+++ Exercise data

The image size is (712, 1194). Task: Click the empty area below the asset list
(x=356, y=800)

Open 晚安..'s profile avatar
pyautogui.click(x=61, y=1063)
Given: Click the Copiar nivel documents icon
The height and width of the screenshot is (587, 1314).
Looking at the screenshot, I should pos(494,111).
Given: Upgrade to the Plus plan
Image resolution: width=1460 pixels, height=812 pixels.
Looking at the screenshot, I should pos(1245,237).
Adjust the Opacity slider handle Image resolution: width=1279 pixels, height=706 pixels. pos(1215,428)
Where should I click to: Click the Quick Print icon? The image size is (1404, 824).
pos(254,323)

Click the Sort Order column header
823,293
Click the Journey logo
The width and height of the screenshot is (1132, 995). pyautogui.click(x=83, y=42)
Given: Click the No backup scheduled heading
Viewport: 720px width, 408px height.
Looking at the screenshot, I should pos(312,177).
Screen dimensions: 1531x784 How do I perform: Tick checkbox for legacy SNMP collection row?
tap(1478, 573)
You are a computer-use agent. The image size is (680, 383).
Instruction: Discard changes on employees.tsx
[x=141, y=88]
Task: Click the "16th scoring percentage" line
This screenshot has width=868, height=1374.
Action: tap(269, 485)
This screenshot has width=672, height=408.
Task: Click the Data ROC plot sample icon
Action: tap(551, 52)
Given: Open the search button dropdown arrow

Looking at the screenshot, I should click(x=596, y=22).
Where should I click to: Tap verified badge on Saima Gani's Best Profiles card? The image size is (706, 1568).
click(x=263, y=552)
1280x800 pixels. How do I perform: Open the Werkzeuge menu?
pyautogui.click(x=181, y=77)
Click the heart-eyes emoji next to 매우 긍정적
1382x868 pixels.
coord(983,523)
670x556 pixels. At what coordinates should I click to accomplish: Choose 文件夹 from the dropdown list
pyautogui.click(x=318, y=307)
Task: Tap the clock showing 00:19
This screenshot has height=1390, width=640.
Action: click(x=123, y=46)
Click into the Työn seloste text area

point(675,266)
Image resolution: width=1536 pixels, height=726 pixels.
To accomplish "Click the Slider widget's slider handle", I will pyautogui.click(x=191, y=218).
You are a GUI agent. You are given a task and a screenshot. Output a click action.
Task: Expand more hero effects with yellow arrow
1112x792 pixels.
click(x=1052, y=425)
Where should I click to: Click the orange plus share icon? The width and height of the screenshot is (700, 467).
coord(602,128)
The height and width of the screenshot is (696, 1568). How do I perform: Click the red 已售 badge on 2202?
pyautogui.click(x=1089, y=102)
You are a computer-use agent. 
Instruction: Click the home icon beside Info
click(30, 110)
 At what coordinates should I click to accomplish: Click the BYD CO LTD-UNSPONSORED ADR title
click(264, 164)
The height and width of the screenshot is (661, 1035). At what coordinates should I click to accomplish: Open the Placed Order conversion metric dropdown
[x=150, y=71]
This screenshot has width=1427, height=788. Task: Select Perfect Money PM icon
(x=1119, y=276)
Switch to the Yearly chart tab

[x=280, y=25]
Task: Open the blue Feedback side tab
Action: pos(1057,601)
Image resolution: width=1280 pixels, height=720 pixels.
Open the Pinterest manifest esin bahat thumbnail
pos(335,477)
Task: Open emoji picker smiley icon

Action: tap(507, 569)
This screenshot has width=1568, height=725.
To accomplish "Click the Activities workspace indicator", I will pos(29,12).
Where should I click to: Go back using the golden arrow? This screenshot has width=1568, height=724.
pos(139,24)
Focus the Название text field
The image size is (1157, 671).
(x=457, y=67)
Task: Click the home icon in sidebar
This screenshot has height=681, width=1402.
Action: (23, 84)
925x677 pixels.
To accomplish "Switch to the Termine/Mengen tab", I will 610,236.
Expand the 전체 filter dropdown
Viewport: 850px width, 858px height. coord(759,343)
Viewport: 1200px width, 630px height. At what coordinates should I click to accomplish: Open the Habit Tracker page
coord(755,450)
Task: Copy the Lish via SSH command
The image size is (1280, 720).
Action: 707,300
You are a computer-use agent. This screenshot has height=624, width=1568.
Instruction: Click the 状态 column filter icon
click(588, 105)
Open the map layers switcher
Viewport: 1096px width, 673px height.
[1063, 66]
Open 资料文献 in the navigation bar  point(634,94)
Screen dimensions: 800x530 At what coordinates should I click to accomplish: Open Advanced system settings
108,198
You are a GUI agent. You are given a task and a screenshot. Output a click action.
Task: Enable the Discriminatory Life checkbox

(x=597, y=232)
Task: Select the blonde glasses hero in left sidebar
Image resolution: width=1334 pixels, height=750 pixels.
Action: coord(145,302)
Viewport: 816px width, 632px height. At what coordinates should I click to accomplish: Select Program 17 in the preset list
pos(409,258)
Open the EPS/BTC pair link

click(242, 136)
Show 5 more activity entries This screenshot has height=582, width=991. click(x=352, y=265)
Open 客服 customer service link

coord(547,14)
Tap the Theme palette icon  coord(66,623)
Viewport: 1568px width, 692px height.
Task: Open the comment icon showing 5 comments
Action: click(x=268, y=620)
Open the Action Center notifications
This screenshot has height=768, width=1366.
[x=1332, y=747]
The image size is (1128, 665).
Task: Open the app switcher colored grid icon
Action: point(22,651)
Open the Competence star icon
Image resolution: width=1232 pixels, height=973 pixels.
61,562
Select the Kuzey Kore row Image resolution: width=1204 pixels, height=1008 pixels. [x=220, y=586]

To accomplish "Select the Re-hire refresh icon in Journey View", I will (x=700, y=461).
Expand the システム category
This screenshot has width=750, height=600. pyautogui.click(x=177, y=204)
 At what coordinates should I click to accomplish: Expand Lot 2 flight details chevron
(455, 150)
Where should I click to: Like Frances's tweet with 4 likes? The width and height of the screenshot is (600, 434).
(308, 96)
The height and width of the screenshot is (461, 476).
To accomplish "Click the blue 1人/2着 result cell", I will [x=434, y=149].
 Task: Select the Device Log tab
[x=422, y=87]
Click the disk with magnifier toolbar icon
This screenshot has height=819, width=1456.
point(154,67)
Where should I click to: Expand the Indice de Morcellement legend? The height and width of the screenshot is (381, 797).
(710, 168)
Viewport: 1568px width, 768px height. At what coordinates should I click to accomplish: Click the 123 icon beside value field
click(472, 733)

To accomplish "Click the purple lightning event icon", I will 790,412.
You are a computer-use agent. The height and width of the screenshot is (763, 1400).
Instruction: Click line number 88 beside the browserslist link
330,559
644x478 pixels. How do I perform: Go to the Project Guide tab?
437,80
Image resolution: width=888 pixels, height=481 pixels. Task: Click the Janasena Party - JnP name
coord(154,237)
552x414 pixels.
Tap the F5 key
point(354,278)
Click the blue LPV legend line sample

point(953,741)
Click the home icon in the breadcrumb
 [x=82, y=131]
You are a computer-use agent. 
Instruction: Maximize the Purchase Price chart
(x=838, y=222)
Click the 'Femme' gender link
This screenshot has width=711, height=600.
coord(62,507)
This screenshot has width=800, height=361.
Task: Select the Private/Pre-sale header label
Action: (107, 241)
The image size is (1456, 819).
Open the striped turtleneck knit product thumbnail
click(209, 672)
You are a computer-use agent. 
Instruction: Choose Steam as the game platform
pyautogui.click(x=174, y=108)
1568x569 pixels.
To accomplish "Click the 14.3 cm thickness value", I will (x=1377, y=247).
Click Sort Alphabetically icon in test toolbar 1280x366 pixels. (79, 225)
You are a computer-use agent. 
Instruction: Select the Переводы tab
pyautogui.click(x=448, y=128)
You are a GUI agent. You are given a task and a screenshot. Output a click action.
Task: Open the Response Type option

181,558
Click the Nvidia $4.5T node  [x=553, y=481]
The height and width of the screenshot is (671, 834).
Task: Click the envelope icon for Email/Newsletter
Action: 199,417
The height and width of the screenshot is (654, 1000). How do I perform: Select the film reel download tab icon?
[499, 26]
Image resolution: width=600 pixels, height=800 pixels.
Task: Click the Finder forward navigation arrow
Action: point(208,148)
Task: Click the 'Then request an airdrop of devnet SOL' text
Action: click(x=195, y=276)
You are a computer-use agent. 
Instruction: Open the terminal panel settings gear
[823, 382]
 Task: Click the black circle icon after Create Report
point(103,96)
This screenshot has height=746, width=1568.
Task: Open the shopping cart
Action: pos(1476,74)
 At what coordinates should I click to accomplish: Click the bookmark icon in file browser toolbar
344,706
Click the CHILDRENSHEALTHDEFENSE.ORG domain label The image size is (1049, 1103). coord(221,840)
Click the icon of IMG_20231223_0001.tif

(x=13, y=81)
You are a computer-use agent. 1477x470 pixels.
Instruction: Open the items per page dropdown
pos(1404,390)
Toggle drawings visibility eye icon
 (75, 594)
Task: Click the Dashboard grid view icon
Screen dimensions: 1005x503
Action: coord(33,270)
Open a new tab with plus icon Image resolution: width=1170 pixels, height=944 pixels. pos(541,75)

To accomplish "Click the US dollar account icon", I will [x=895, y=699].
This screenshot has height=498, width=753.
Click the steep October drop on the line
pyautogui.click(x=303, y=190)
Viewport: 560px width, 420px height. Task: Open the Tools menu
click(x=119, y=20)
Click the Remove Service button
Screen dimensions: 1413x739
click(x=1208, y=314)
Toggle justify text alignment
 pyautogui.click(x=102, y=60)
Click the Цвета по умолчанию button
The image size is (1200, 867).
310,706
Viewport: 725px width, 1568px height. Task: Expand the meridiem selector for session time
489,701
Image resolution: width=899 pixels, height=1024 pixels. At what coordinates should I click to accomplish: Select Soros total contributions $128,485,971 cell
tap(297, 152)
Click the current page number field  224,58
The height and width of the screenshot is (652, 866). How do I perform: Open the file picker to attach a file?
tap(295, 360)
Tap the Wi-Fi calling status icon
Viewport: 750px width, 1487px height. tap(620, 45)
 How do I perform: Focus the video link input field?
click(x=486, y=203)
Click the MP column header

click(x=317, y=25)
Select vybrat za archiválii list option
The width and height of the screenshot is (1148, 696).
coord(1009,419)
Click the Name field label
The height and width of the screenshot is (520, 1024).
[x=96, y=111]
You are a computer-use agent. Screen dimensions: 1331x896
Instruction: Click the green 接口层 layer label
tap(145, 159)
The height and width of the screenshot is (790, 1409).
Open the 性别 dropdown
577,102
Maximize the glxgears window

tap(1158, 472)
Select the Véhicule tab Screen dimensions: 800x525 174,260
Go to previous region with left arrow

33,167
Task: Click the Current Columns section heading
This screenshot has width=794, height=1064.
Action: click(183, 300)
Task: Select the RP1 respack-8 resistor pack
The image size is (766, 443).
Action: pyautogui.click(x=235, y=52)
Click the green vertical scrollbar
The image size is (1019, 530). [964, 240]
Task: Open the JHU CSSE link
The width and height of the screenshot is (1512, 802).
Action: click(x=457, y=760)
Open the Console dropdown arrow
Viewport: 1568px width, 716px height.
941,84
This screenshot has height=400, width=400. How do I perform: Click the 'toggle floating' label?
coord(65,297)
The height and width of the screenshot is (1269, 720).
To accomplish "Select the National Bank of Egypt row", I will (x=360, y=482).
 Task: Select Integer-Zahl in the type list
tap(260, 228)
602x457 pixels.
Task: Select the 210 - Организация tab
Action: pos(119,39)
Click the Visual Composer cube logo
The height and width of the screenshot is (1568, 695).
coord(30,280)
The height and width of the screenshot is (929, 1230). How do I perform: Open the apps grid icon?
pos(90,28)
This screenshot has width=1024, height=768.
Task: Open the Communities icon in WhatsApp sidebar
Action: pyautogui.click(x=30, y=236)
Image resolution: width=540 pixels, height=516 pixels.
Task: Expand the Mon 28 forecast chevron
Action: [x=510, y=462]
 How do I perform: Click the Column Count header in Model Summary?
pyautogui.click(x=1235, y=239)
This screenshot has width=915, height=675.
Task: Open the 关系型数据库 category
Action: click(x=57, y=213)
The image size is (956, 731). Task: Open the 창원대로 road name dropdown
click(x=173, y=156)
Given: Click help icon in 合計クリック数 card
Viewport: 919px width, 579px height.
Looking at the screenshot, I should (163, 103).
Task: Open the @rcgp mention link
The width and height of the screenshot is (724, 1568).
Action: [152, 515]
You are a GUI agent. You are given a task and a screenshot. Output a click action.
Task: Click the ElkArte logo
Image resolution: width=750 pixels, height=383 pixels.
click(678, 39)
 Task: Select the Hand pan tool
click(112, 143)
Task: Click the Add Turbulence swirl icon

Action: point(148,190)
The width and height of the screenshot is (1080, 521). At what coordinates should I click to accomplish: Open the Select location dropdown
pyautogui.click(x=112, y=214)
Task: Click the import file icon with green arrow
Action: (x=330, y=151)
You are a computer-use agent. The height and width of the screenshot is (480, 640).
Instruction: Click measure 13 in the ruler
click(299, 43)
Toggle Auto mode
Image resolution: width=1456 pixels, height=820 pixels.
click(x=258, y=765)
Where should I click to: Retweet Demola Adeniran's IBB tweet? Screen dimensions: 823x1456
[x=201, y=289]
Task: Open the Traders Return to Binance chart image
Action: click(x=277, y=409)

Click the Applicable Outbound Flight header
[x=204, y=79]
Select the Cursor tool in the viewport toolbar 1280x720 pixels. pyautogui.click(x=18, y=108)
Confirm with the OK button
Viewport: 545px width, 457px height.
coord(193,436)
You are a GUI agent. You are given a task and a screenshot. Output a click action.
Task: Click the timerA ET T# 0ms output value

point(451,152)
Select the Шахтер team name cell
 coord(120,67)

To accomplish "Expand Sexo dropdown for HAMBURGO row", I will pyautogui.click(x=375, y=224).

++++++

### Activity
Set down, exactly as they stand above, the lines starting with the line with "The height and width of the screenshot is (790, 1409)." and going on through the line with "Task: Click the Current", and no others.

### Finished exercise
The height and width of the screenshot is (790, 1409).
Open the 性别 dropdown
577,102
Maximize the glxgears window

tap(1158, 472)
Select the Véhicule tab Screen dimensions: 800x525 174,260
Go to previous region with left arrow

33,167
Task: Click the Current Columns section heading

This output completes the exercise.